[Problem to solve]
Beneath this instruction is a listing; print exactly the lines in it starting at the line that contains "This screenshot has width=747, height=336." and going through the line that contains "Select drawing tools pencil on Daily chart".
• • • •
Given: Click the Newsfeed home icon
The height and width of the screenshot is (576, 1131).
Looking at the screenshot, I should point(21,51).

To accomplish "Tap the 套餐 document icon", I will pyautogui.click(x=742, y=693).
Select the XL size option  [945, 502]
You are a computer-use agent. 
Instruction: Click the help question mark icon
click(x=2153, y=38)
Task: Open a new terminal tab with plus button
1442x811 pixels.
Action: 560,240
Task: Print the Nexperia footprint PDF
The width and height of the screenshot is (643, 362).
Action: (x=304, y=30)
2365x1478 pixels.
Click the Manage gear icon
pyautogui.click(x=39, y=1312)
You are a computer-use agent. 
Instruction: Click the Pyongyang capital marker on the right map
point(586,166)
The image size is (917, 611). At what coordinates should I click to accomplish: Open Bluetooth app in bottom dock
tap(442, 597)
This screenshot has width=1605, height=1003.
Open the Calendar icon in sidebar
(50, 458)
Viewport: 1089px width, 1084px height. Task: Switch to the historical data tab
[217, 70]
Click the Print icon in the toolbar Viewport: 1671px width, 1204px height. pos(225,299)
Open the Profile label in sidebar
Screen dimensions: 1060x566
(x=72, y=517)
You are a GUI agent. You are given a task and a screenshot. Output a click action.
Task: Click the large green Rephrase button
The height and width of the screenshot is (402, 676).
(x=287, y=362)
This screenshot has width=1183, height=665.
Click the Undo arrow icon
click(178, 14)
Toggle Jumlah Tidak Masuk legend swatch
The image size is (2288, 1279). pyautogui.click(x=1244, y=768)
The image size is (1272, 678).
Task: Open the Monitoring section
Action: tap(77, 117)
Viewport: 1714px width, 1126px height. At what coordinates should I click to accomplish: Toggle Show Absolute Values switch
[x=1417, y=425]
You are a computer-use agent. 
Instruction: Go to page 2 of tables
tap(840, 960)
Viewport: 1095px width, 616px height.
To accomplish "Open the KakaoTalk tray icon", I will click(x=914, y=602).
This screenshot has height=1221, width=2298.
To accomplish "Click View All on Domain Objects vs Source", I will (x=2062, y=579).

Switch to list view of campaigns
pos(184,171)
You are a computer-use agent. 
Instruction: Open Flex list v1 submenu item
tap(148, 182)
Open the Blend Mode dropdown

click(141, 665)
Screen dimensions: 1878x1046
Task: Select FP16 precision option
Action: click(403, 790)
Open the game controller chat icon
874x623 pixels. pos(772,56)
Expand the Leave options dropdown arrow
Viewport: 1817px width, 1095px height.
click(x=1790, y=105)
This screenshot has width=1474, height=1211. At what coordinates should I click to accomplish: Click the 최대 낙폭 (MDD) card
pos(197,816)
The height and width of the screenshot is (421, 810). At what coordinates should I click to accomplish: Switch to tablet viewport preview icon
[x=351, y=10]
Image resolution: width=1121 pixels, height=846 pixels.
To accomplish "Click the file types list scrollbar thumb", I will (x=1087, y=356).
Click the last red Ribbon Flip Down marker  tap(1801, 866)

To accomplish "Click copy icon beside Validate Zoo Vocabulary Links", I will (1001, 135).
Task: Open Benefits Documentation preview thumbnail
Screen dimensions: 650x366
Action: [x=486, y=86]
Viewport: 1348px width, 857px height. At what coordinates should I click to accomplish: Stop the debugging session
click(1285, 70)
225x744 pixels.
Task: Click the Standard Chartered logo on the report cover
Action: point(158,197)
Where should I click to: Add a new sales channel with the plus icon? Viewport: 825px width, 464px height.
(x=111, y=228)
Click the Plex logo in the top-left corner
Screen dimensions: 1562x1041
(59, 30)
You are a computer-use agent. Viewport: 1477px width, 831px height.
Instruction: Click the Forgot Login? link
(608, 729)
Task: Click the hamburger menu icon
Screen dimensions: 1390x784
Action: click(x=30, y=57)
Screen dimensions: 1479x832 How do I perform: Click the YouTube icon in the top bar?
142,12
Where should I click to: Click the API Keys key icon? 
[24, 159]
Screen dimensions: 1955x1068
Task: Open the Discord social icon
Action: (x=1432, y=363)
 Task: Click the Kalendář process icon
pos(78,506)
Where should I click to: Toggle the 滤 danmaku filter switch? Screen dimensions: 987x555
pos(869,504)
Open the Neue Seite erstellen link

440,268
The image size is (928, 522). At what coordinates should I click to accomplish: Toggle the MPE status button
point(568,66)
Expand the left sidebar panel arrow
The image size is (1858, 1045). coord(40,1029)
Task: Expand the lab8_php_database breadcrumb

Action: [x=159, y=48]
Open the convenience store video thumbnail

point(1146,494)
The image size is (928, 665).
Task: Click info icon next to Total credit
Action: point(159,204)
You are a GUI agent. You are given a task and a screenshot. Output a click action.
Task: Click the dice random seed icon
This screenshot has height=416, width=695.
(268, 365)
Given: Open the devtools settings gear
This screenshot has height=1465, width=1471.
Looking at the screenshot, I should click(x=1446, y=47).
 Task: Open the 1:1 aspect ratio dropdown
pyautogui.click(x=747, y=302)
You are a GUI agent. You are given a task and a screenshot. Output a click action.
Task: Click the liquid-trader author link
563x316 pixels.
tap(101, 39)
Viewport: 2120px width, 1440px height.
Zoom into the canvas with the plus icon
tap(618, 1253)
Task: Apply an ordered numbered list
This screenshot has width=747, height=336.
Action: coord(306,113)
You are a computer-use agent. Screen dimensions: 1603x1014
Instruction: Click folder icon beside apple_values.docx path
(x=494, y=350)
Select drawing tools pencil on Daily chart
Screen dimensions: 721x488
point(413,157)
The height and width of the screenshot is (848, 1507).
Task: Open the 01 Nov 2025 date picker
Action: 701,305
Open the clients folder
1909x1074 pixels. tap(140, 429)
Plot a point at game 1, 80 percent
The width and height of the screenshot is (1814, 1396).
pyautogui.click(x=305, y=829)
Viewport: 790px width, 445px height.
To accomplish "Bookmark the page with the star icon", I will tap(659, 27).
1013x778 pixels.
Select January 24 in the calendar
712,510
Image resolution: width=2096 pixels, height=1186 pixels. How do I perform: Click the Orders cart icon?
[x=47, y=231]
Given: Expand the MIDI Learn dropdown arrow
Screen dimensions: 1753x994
• • • •
[Reply]
This screenshot has width=747, height=336.
Action: coord(306,113)
You are a computer-use agent. Screen dimensions: 1603x1014
Instruction: Click folder icon beside apple_values.docx path
(x=494, y=350)
Select drawing tools pencil on Daily chart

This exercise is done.